Mostly we were interested in the finance of adult education, how is formal and informal adult education combined and also about hybrid teaching in the context of COVID-19.
In this regard, we learned that the Stuttgarter Volkshochschule is primarily financed by public funds from the city of Stuttgart and the state of Baden-
Württemberg. However, it also generates revenue through participant fees, donations, and subsidies from public and private institutions. The exact
breakdown of funding sources may vary from year to year depending on the institution ́s budget and financial needs.
Hybrid teaching, in the context of COVID-19, is a mode of teaching that combines both in-person and online instruction. With the ongoing pandemic, many educational institutions around the world have adopted hybrid teaching models as a way to minimize the risk of COVID-19 transmission while still providing students with opportunities for face-to-face interaction and hands-on learning experiences. In hybrid teaching, students may attend some classes in person while attending others virtually, either through live video conferencing or pre-recorded lectures. This approach allows for flexibility and can accommodate students who may not be able to attend in-person classes due to health concerns or travel restrictions.
Hybrid teaching also requires teachers to adapt their instructional strategies and materials to suit both in-person and online learning environments. This can include incorporating technology tools and resources, designing activities that can be completed both in person and remotely, and providing support and feedback to students in both settings. It was fascinating to see how all this was incorporated in their teaching style.

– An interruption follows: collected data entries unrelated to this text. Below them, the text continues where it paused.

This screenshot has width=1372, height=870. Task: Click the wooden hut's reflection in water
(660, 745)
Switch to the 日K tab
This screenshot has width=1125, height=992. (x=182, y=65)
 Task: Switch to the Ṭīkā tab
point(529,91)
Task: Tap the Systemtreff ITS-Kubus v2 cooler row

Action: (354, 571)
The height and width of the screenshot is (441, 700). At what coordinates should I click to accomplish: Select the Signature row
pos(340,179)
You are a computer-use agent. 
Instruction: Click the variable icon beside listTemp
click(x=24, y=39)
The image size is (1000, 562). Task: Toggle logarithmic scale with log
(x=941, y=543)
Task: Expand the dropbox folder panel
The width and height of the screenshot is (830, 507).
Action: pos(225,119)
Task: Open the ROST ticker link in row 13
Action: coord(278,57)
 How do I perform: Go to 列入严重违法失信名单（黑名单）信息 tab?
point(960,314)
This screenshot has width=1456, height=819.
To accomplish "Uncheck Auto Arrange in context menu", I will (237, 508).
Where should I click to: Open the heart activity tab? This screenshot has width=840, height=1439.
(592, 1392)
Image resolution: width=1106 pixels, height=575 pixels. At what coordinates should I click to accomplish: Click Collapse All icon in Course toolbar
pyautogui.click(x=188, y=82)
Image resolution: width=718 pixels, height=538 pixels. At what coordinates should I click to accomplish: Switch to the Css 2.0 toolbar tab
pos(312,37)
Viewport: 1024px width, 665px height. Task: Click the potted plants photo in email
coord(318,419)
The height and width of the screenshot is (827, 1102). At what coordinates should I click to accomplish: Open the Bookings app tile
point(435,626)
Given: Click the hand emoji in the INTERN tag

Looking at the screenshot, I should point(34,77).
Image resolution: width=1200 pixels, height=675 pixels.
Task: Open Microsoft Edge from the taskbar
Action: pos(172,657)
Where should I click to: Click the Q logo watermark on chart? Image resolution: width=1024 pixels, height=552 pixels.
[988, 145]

We learned that in Stuttgart Volkshochschule and with them overall in Germany, there is a growing recognition of the value of combining formal
and informal adult education in order to provide a more comprehensive and flexible approach to adult learning. While formal education typically takes place in structured settings such as schools, universities, or vocational training centers, informal education refers to learning that takes place
outside of these traditional settings, such as through community organizations, non-governmental organizations (NGOs), or self-directed learning.
One way that formal and informal adult education can be combined is through the development of flexible learning pathways that recognize and
value prior learning and work experience. For example, in Germany, there are a number of vocational training programs that allow participants to earn credit for prior learning and work experience, enabling them to fast-track their education and training.
Another way that formal and informal adult education can be combined is through partnerships between educational institutions and community
organizations. These partnerships can help to bridge the gap between formal and informal learning by providing opportunities for adult learners to access education and training in community-based settings, as well as through online and distance learning programs.
Overall, the combination of formal and informal adult education in Germany can help to provide a more holistic and flexible approach to adult learning, one that recognizes the diverse learning needs and backgrounds of adult learners and helps to facilitate their ongoing educational and professional development.
So in conclusion after warm and welcoming stay in Stuttgart we learned a lot about the financing, hybrid teaching and combining formal and informal
adult education model in Germany on the example of Stuttgart Volkshochschule that we can use and already trying to promote and apply in Estonia.